"Din , gimana caranya kamu kalau pas lagi sedih gk sedih banget. Dan kalau seneng gak seneng banget."
Sean menegak kembali sisa susu rasa vanilla melalui bibirnya yang pucat.
"Kalau aku lagi sedih aku inget-inget , selain sedih aku inget hal yang membuat aku seneng, kayak inget ibu sama adik di kampung contohnya."
Sean merenung sejenak, kedua alisnya hampir bertemu saat ia berkspresi seperti memikirkan sesuatu.
"Kalau inget ibuku, aku malah makin sedih." Ia cemberut.
"Kalau inget masa kecil kamu ?" Tanyaku, dan sedetik kemudian aku rasanya ingin membenturkan kepalaku ke tembok.
Sean menggeleng.
"Yaudah gini deh, " aku berpindah tempat duduk di dekatnya. " Apa yang buat kamu bahagia? "
Sean melihat langit-langit.
"Apa ya din?"
"Ya apa kek gitu. Masak gak pernah bahagia." Bentakku jengkel.
"Enggak."
"Hufft.." aku melengos kesal. Ku ambil majalah di bawah meja dan mulai membalik balikan halamannya mengalihkan perhatian.
"Waktu aku dapet beasiswa din. Kayaknya sih. Tapi waktu itu aku seneng banget sampe aku teriak teriak gitu,"
"Yaudah, kalau kamu sedih pikirin aja kamu pernah dapet beasiswa." Jawabku, masih tak mengalihkan perhatian dari majalah di pangkuanku.
"Kalau aku bertengkar sama mama dan papa aku harus inget dapet beasiswa gitu."
"Iya."
"Kalau aku lagi ditinggalin cewek aku harus inget beasiswa ku juga."
"Iya Seannnn.."
Aku tiba-tiba terkejut. 'cewek' ulangku dalam hati.
Segera ku letakkan kembali majalah di bawah meja.
Dugaanku benar, ia sudah mulai muram menatap gelas susu kosong.
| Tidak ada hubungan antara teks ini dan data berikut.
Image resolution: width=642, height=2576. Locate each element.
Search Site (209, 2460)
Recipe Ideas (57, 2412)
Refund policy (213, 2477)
"Siniin gelas itu, ntar berubah jadi teko kamu pelototin gitu."
Ia menyerahkan gelasnya, dan gantian menatapku lekat. Aku berusaha menghindari tatapan kosong mirip tatapan suster ngesot itu dari wajahku, kuletakkan gelas itu di meja.
Ia sedang memainkan jarinya , mulai memikirkan sesuatu.
"Kamu gak lagi mikirin Yuki kan, inget kamu harus tetep di indonesia."
Sean menoleh dan hanya menyunggingkan tepi bibir sebelah kirinya.
"Buat apa kamu mikirin sebuah hubungan yang hanya menjadi toxic buat hidup kamu, hari itu masih panjang Yan."
"Gak kok, aku cuma mikirin kalau aku terlalu tinggi untuk berharap sama dia, siapa sih aku sampek berharap sama cewek seperti Yuki."
"Lalu siapa dia sampai berhak untuk kamu pikirin sejauh ini, " Potongku. "Sampek kamu mau bunuh diri, dia gak pantas."
" Kalau dia meninggalkan kamu , berarti dia bukan orang yang menginginkan kamu." Lanjutku.
"Siapa sih yang menginginkan orang kayak aku Din?"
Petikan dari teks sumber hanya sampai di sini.